When we started Bugspot, we wrote our own job queue. The reasoning was reasonable at the time: we already had Postgres, we didn’t want to run Redis, and the surface area of “store a row, lock it, run it, mark it done” looked like a weekend’s work.
It was. The weekend’s work shipped, ran fine for months, and then started costing us real time.
The parts that broke first weren’t job execution — that part was fine. The parts that broke were the things we’d quietly skipped:
- Retry semantics. Our retry was “try again in N minutes.” Real retries need exponential backoff with jitter, plus a way to tell “transient” from “permanent” failures. We accreted that, badly.

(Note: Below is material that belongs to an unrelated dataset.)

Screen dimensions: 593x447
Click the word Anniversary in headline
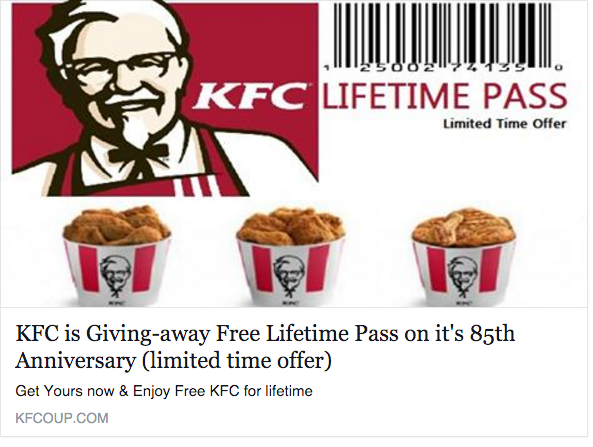click(x=75, y=360)
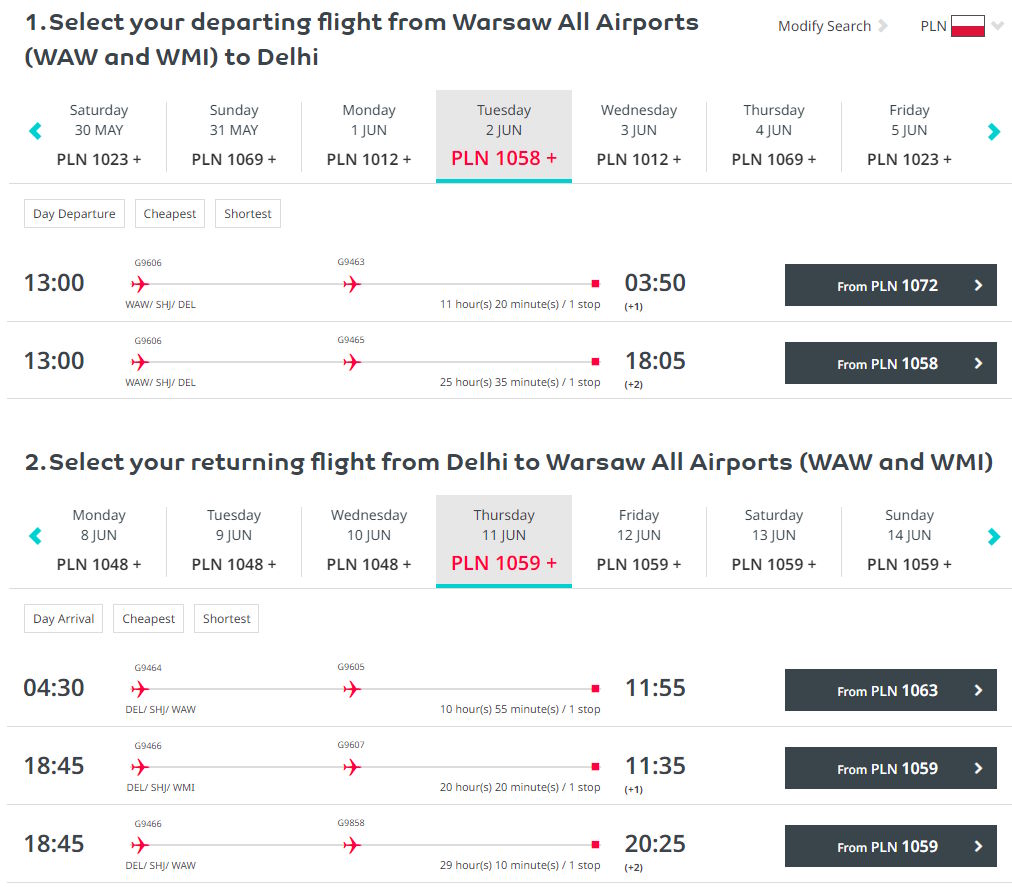Click the Polish flag currency icon

click(x=967, y=26)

- Observability. Watching a job get stuck meant writing an ad-hoc SQL query. There was no inbox, no failed-jobs view, no histogram of run times. We kept meaning to build it.

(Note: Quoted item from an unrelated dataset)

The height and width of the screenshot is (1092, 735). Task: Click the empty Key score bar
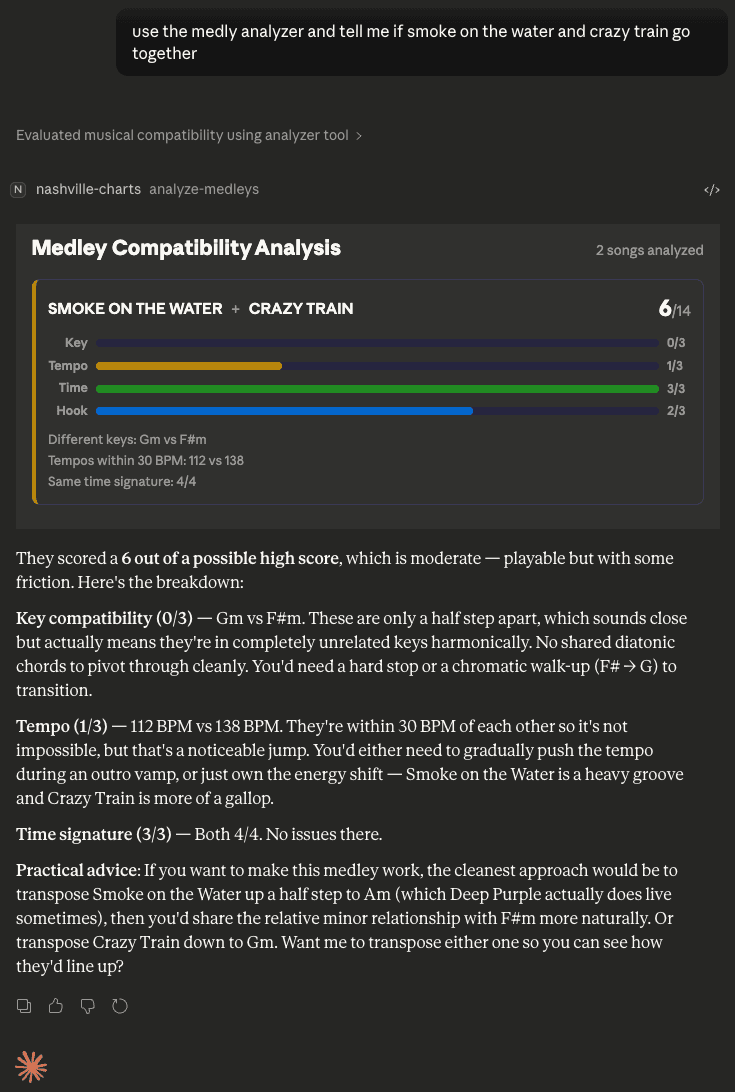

- Leader election. Periodic jobs — clean up sessions, expire trial accounts — need exactly one runner. Our answer was a hand-rolled advisory lock that worked until the day a rolling deploy left two workers thinking they were both leader.
- Backpressure. A single misbehaving job type could fill the queue and starve everything else. Per-queue concurrency limits exist precisely to prevent this. Ours didn’t.
We swapped to River last month. River is Postgres-native — same database, no new infra — and it ships all of the above. The migration was a couple of days of work, mostly translating job definitions and re-pointing the worker process.
What we got back: a UI for failed jobs, exponential backoff that we didn’t write, leader election that just works, and a couple thousand lines of homegrown queue code deleted. The worker runbook went from three pages of “if X happens, run this query” to half a page of “open River’s dashboard.”
The lesson isn’t that custom queues are wrong. It’s that “we already have Postgres” doesn’t mean the queue is free — the queue is the easy part, and the surrounding infrastructure is most of the cost.